### Data excerpts
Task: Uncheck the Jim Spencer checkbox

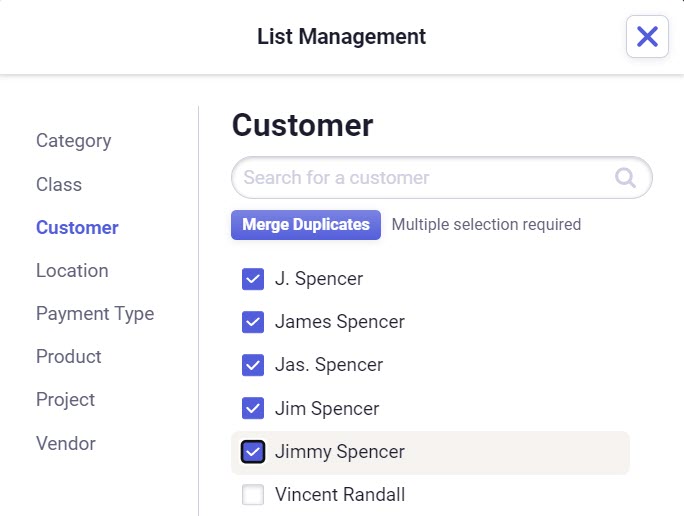Action: pyautogui.click(x=253, y=408)
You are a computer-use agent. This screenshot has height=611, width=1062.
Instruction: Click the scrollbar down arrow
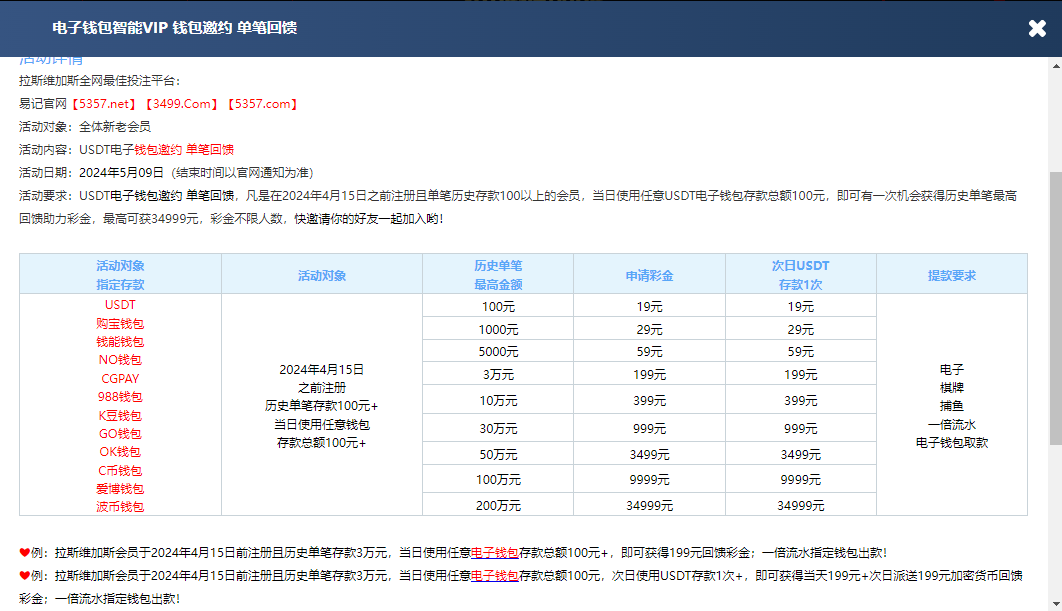coord(1055,603)

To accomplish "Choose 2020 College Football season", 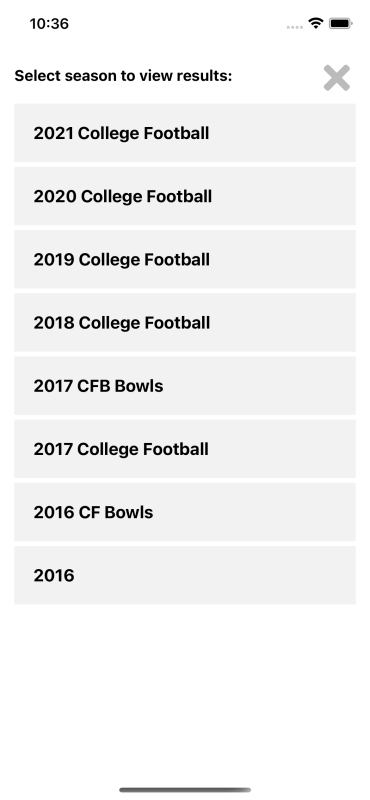I will (185, 196).
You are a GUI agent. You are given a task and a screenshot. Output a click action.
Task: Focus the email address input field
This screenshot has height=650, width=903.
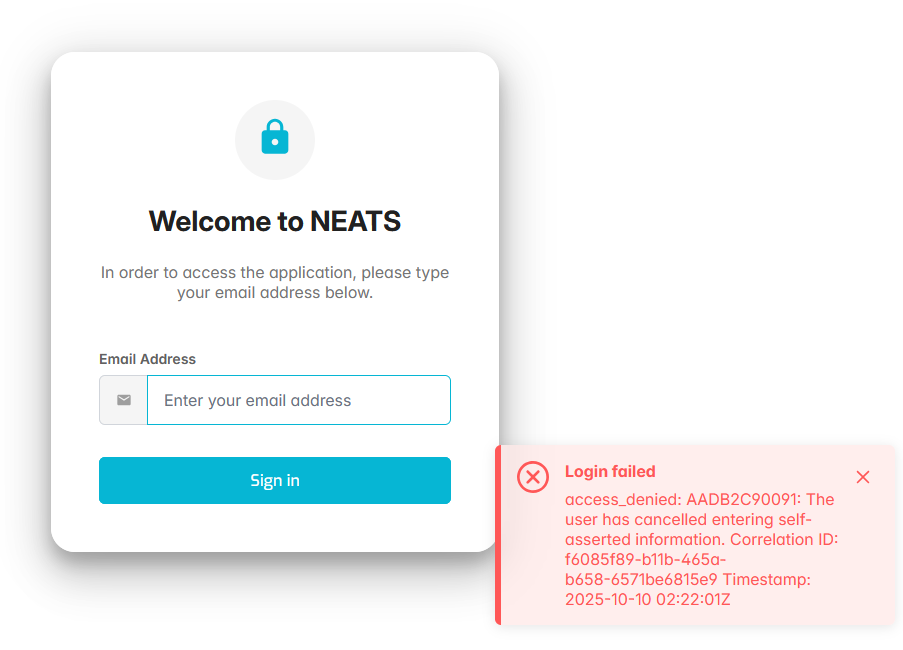pos(299,400)
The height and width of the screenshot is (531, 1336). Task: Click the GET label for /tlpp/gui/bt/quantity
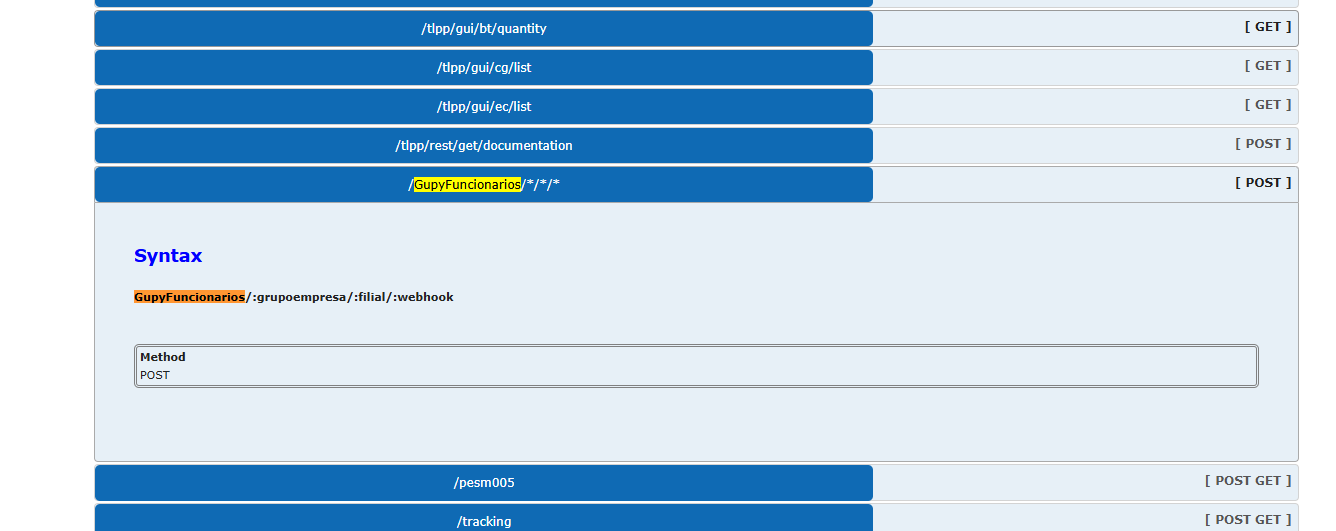1267,27

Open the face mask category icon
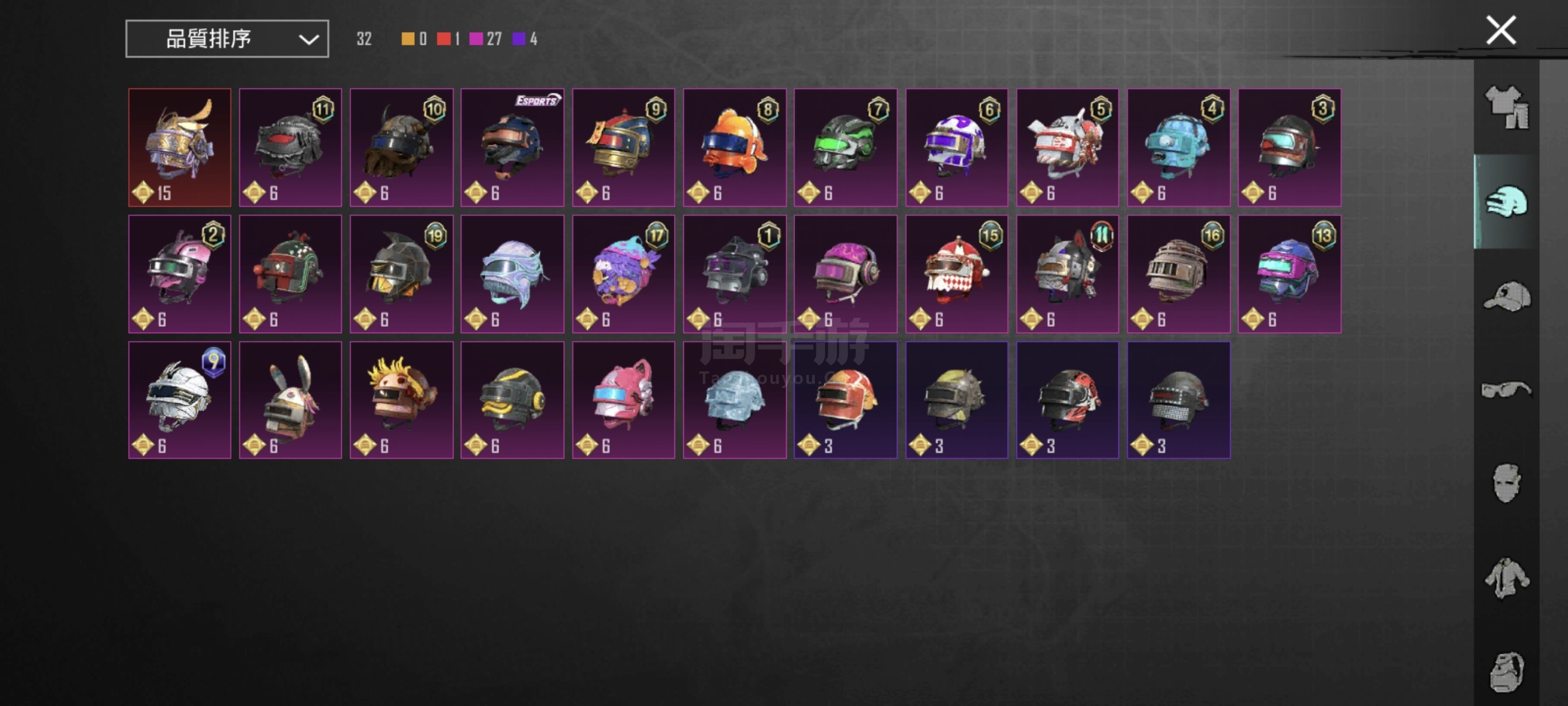point(1507,483)
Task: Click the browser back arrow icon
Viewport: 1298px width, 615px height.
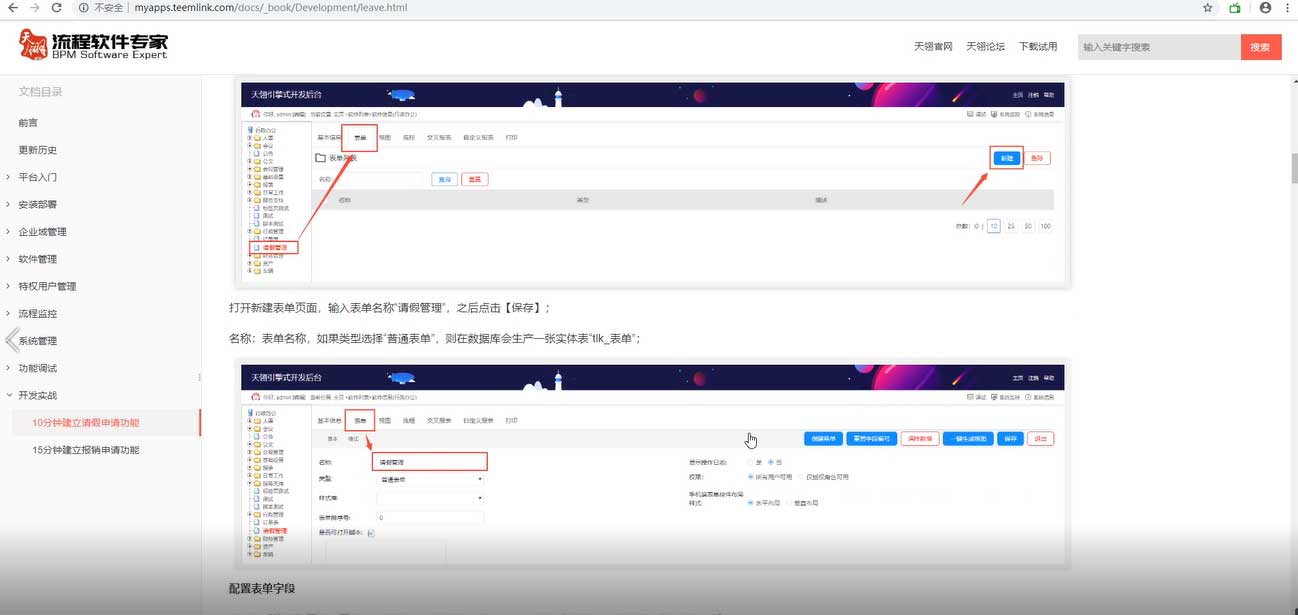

### About this exercise
Only the lines from the line containing "Task: Click the browser back arrow icon" through the last line of the entries above should be reproduced, word for word and without pictures.

### Output
Task: Click the browser back arrow icon
Viewport: 1298px width, 615px height.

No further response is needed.